[Collected data entries]
— Begin —

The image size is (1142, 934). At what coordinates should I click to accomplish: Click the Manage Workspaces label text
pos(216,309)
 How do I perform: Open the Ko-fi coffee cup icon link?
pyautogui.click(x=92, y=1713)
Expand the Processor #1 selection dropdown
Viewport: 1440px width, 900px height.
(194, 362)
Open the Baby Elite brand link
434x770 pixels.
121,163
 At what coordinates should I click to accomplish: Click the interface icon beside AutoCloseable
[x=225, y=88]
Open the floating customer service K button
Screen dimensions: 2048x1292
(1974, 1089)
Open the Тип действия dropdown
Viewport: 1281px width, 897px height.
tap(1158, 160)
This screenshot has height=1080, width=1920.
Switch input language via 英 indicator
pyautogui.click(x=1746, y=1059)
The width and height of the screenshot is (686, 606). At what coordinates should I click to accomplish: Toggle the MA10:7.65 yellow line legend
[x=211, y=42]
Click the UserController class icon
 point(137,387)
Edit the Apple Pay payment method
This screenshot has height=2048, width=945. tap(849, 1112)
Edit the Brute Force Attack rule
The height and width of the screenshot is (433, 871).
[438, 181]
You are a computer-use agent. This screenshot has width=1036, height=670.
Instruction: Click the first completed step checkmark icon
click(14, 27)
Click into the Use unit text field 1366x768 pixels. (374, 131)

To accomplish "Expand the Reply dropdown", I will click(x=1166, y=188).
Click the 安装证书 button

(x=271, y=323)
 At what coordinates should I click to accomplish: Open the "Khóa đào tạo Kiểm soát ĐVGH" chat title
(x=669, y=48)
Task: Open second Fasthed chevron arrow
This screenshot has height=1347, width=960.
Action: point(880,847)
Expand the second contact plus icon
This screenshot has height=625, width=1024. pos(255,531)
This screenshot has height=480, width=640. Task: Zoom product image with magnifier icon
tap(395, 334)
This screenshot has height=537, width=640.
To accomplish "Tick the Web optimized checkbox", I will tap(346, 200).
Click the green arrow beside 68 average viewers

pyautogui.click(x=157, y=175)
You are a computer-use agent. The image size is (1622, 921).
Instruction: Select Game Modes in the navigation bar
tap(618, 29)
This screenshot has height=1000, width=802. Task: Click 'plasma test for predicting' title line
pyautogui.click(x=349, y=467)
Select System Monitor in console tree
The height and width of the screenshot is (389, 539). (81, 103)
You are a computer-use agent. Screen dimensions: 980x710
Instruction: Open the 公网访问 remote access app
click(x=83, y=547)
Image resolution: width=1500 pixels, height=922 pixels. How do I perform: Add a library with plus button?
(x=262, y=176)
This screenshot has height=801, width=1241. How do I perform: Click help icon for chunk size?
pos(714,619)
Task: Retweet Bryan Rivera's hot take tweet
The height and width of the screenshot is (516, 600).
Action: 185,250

— End —

Problem description: Copy every line of the collected data entries above without changing anything.

Solved exercise:
The image size is (1142, 934). At what coordinates should I click to accomplish: Click the Manage Workspaces label text
pos(216,309)
 How do I perform: Open the Ko-fi coffee cup icon link?
pyautogui.click(x=92, y=1713)
Expand the Processor #1 selection dropdown
Viewport: 1440px width, 900px height.
(194, 362)
Open the Baby Elite brand link
434x770 pixels.
121,163
 At what coordinates should I click to accomplish: Click the interface icon beside AutoCloseable
[x=225, y=88]
Open the floating customer service K button
Screen dimensions: 2048x1292
(1974, 1089)
Open the Тип действия dropdown
Viewport: 1281px width, 897px height.
tap(1158, 160)
This screenshot has height=1080, width=1920.
Switch input language via 英 indicator
pyautogui.click(x=1746, y=1059)
The width and height of the screenshot is (686, 606). At what coordinates should I click to accomplish: Toggle the MA10:7.65 yellow line legend
[x=211, y=42]
Click the UserController class icon
 point(137,387)
Edit the Apple Pay payment method
This screenshot has height=2048, width=945. tap(849, 1112)
Edit the Brute Force Attack rule
The height and width of the screenshot is (433, 871).
[438, 181]
You are a computer-use agent. This screenshot has width=1036, height=670.
Instruction: Click the first completed step checkmark icon
click(14, 27)
Click into the Use unit text field 1366x768 pixels. (374, 131)

To accomplish "Expand the Reply dropdown", I will click(x=1166, y=188).
Click the 安装证书 button

(x=271, y=323)
 At what coordinates should I click to accomplish: Open the "Khóa đào tạo Kiểm soát ĐVGH" chat title
(x=669, y=48)
Task: Open second Fasthed chevron arrow
This screenshot has height=1347, width=960.
Action: point(880,847)
Expand the second contact plus icon
This screenshot has height=625, width=1024. pos(255,531)
This screenshot has height=480, width=640. Task: Zoom product image with magnifier icon
tap(395, 334)
This screenshot has height=537, width=640.
To accomplish "Tick the Web optimized checkbox", I will tap(346, 200).
Click the green arrow beside 68 average viewers

pyautogui.click(x=157, y=175)
You are a computer-use agent. The image size is (1622, 921).
Instruction: Select Game Modes in the navigation bar
tap(618, 29)
This screenshot has height=1000, width=802. Task: Click 'plasma test for predicting' title line
pyautogui.click(x=349, y=467)
Select System Monitor in console tree
The height and width of the screenshot is (389, 539). (81, 103)
You are a computer-use agent. Screen dimensions: 980x710
Instruction: Open the 公网访问 remote access app
click(x=83, y=547)
Image resolution: width=1500 pixels, height=922 pixels. How do I perform: Add a library with plus button?
(x=262, y=176)
This screenshot has height=801, width=1241. How do I perform: Click help icon for chunk size?
pos(714,619)
Task: Retweet Bryan Rivera's hot take tweet
The height and width of the screenshot is (516, 600).
Action: 185,250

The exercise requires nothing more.